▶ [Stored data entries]
--------------------------------

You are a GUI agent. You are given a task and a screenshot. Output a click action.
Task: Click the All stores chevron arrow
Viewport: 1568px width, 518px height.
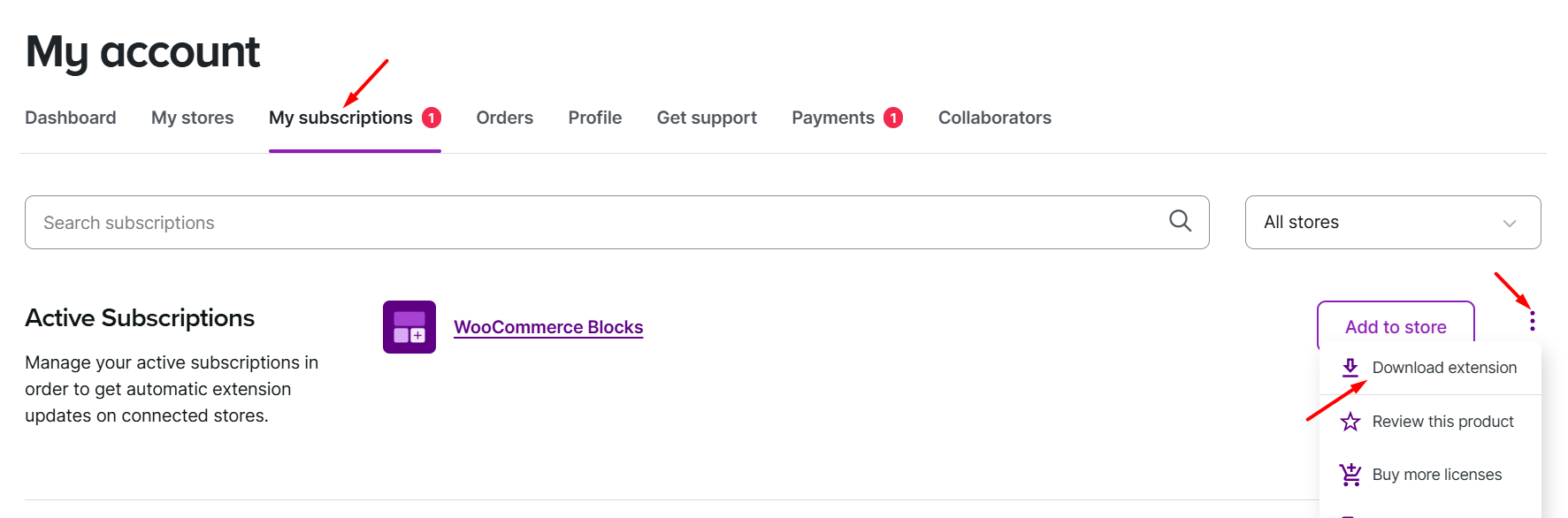[1510, 224]
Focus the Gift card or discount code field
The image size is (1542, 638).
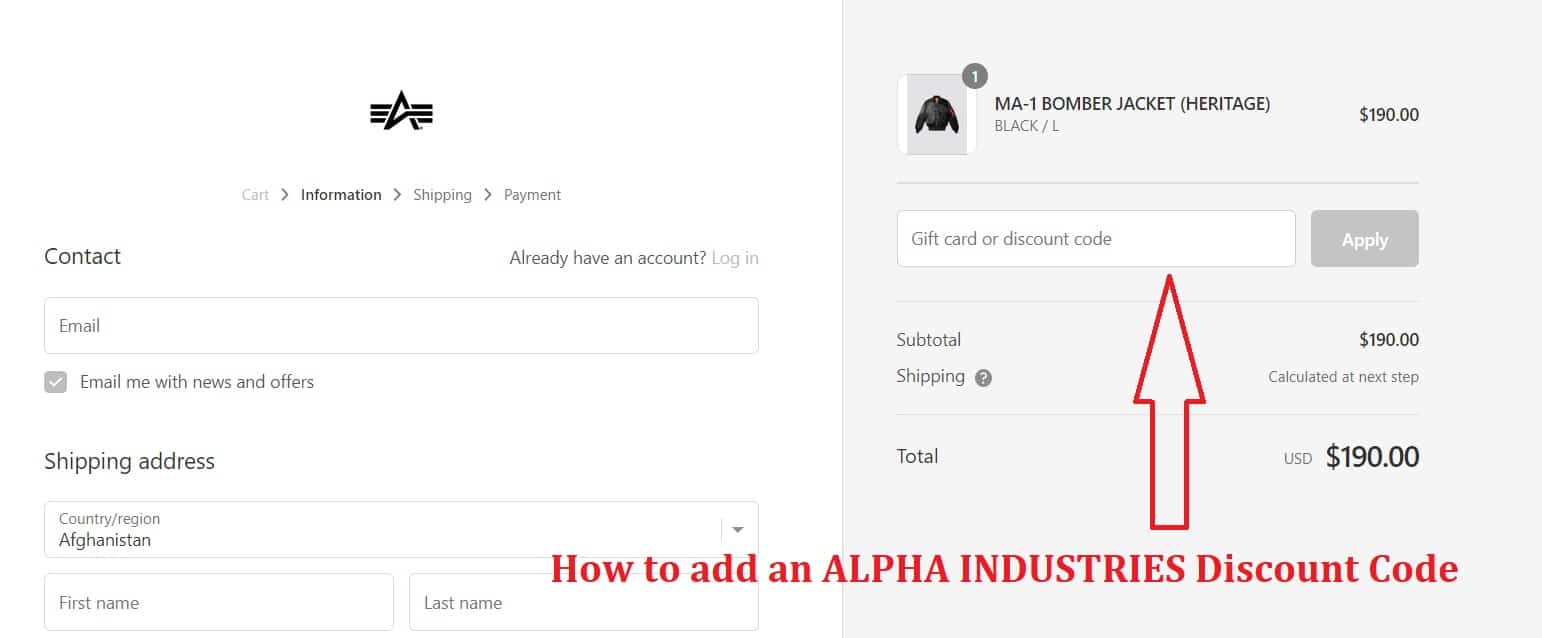[x=1095, y=238]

--------------------------------

▶ [WHAT TO PRODUCE] Each record must be repeated verbatim, and no picture may appear in the copy.

▶ [ANSWER SPACE]
You are a GUI agent. You are given a task and a screenshot. Output a click action.
Task: Click the All stores chevron arrow
Viewport: 1568px width, 518px height.
[1510, 224]
Focus the Gift card or discount code field
The image size is (1542, 638).
[x=1095, y=238]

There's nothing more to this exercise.